Baffled by the Hyper-Sanitary
November 7, 2020
JOHN HARRIS writes at his blog:
As practically idiotic as any program must be that aims to ensure the “health of the collective”, I’m infinitely more disturbed by the moral assumptions—the immoral presumption, I should say—behind collectivist hygiene. The very idea that my society has the right to make me impede my airflow out of consideration for others is the most maniacally self-centered inversion of selflessness imaginable. I exist. You exist. Each of us poses certain potential threats to all others around us through the mere fact of our existence. We might misstep on an escalator with dozens of people below us. We might swipe an incautious pedestrian starting across an intersection while we’re peering at street signs. We might drop something that creates a sudden racket in the presence of a cardiac patient. Human life is a constant stream of such risks.

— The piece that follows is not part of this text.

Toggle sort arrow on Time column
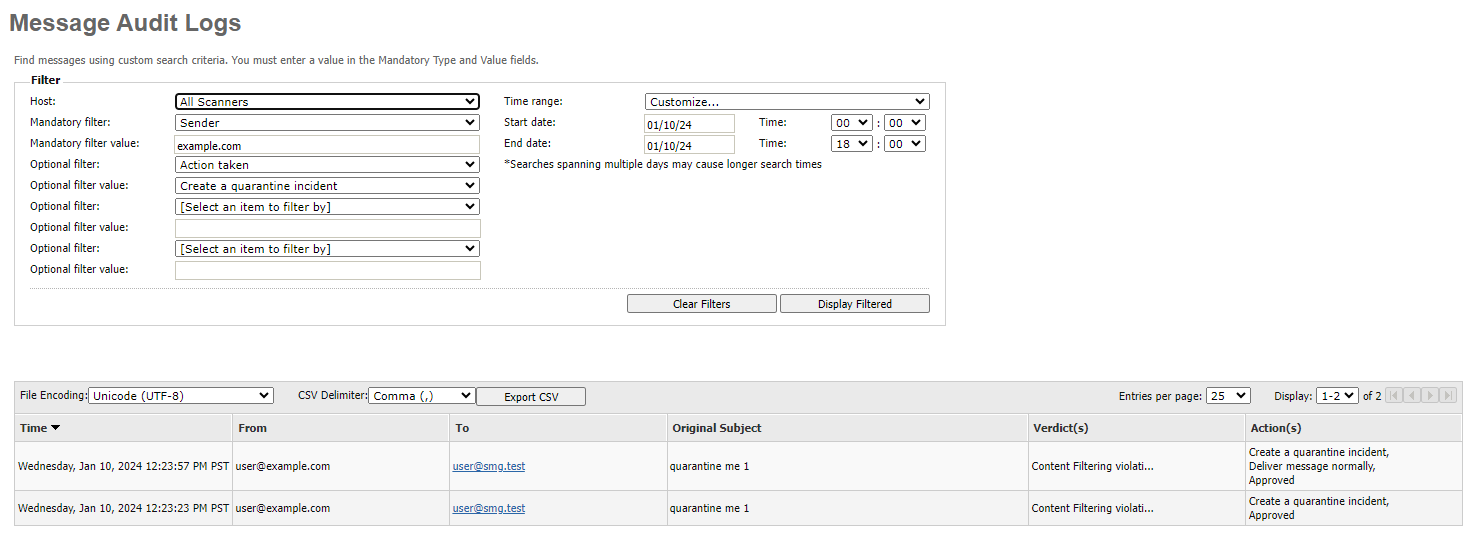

I’m not threatening your existence because I choose to have an existence. If I choose to sing, I’m not a threat to your life because I open my mouth and expel air. If I choose to sit at a table and eat a meal, I’m not a threat to your life because the juices circulating on my teeth may be ejected invisibly and borne away by the wind. If I hug a child who may go to the same kindergarten as yours, I’m not a threat to your life because an infection may be passed along from me the next school day that could eventually terminate you.
All such considerations are a selfish paranoia of unimaginable proportions. The spiritual sickness oozing from these equations is almost as baffling to me as it is disgusting.